Direction →
Give the material again with "tier" replaced by "bracket", leaving everything else unchanged.

The input →
>> Start
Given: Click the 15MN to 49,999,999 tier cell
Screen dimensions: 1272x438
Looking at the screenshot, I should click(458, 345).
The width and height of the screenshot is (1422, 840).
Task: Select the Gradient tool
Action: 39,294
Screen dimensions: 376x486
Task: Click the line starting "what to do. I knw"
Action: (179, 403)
>> End
Task output →
Given: Click the 15MN to 49,999,999 bracket cell
Screen dimensions: 1272x438
Looking at the screenshot, I should click(458, 345).
The width and height of the screenshot is (1422, 840).
Task: Select the Gradient tool
Action: 39,294
Screen dimensions: 376x486
Task: Click the line starting "what to do. I knw"
Action: (179, 403)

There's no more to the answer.